I’m not looking for answers so much as some thoughts, or feedback. What are some things I should think about, consider, reflect on?
Hi, awsoci,
The decision to stay in academia or not is yours to make. You will have to think carefully as your health has been impacted by your current job, and only you can decide if it is worth it.
On non-academic career, what sort of career are you thinking of? There are many jobs out there from patent attorney, science communicator, regulatory affairs, sales, product management, tech transfer, medical science liaison, industry scientist.... the list goes on. Each role has its own challenges and can be equally as rewarding. You just have to choose one that fits your interest and personality.
The KPI of non-academic career is different depending on the role, but for the majority, papers/publications are not important. Depending on role, you will be judged by eg. how well you work in a team, hit sales quota, no of new business relationships you build...
There will also need to be a massive change in attitude. Most ppl from the industry complain about the arrogance of some academics and their inability to work in a team (always wanting to do things their way). That is not true for everyone, but do understand that you will need to change your mind set as you are now working for another company and have to follow company rules, deadlines and corporate values.

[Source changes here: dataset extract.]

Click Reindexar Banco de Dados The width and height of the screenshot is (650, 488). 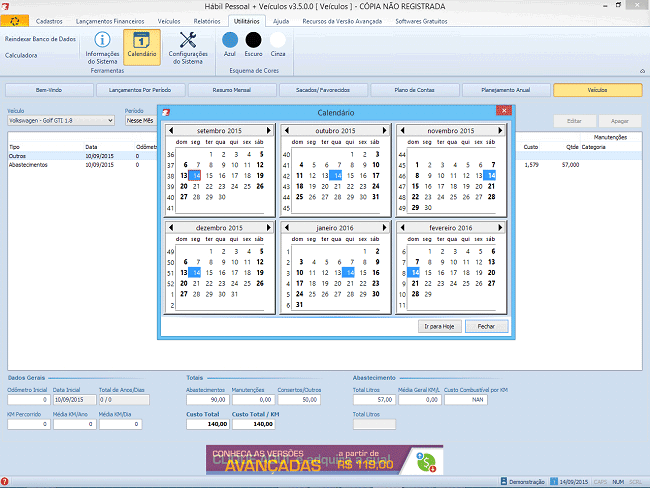pos(39,38)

If you decide to go down a non-academic pathway, you may wish to start looking for a job now as it takes months and up to one year to find your first non-academic role. Look up helpful websites like Versatile PhD and Cheeky Scientist for more information.
All the best
Firstly, no job is worth destroying your health for - and I know far too many unhappy academics who admit that the constant rejection and criticism is really wrecking their mental health and who wish they had jumped ship rather than assuming they'd eventually get a thicker skin. And let's face it, however much success we've had, that one really mean reviewer or ob rejection can knock self-confidence a lot. Do you have any sort of sense about whether it's the lack of long-term certainty or academia in general that's really getting to you at the moment? That might give you a clue of what to do.
It must be incredibly frustrating to be doing everything right but not getting anywhere. Does looking at who is getting the jobs give you any clues? If eg as a quallie you're stuck on the wrong end of a hiring market that wants quants? Or an unfashionable area of expertise? If you were getting interviews, I'd say you'll get there in the end but the no interviews with what sounds like a strong cv makes me wonder if the market is working against you in some way. I don't know Australian sociology but i'm also a social scientist and know for my subject some australian departments are obsessed with mimicking US trends, which is bad news for quallies.
To some extent yes all jobs have their downside but there's a special something about academia and mental health that stinks. You might indeed be happier in a different field. Maybe even charting the possibilities would give you a sense that you were regaining control over your future? Final thought does your university offer dedicated career advice for postdoc researchers? Mine does, it's good and few people take up the support. It might be worth a try if it exists.